A four-step Super Visa journey in 2026, from planning to boarding
Most families do better when they treat the Super Visa like a project with a start date, a document checklist, and a buffer for medical and biometrics appointments.
- Confirm the host package (1–2 weeks): draft the invitation letter, calculate family size, and pull CRA income records that match the figures in the letter.
- Lock in insurance and medical planning (2–4 weeks): buy the required policy, keep payment proof, and book the panel physician exam so results can move through the system.
- Submit the application and biometrics (same day to several weeks): file a complete application from outside Canada, then give biometrics as soon as the instruction letter arrives.
- Prepare for entry (ongoing): travel with the invitation letter, insurance certificate, and proof of ties back home, because the border officer decides the length and conditions of each stay.
Choosing a 2026 plan while PGP stays closed
With Parent and Grandparent Sponsorship (PGP) paused, families generally choose between three paths, and each has a different risk profile and paperwork burden. The best choice depends on how long the parent needs to stay and how strong the host’s income and insurance plan are.
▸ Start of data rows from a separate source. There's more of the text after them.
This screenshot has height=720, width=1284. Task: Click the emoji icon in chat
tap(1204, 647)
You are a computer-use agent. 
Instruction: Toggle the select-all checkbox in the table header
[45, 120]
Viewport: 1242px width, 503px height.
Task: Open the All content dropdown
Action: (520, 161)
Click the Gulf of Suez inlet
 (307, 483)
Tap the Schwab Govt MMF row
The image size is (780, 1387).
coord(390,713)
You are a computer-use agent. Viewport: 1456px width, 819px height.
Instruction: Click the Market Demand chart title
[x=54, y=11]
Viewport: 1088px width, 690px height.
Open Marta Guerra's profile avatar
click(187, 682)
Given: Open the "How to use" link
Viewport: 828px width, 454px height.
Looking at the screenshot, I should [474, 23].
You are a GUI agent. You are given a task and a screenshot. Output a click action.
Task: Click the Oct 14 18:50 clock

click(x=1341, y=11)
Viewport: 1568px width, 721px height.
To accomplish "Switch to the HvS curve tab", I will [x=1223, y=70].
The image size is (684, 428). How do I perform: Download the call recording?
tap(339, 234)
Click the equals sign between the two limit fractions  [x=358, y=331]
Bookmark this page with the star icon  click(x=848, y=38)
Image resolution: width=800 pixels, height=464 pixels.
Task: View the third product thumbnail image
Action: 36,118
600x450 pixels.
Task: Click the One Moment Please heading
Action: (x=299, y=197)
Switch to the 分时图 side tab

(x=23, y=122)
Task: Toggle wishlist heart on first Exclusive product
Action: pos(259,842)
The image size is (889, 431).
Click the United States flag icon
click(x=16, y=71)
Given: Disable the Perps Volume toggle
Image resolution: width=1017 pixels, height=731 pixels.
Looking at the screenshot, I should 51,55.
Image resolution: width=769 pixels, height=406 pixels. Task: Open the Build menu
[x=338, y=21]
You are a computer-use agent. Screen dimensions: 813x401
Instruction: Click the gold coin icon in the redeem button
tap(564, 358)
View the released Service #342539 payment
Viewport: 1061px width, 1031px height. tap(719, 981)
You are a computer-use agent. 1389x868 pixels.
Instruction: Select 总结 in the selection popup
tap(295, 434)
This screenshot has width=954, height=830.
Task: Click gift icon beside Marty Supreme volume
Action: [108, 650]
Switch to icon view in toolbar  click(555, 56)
- Super Visa: best for long stays and fewer border trips, but it still requires strong home-country ties and careful insurance compliance.
- Regular visitor visa: lighter documentation for many applicants, and it often suits short family events, but stays are typically up to six months per entry.
- Monitoring for a future PGP intake: keep tax filings, civil documents, and passports current, so you can act fast if IRCC reopens a capped round after 2026.
Even during the PGP pause, a well-prepared Super Visa file helps families travel with less fear. Keep the invitation letter, insurance proof, and recent host income documents updated, because officers may ask for them at the border years after issuance.
While the PGP sponsorship program is closed to new applicants in 2026, the Super Visa remains a viable long-term visitor option. This visa allows eligible parents and grandparents of Canadians to stay for up to five years at a time. Success depends on meeting financial thresholds, providing proof of valid Canadian medical insurance, and demonstrating temporary intent despite the extended length of the stay permitted.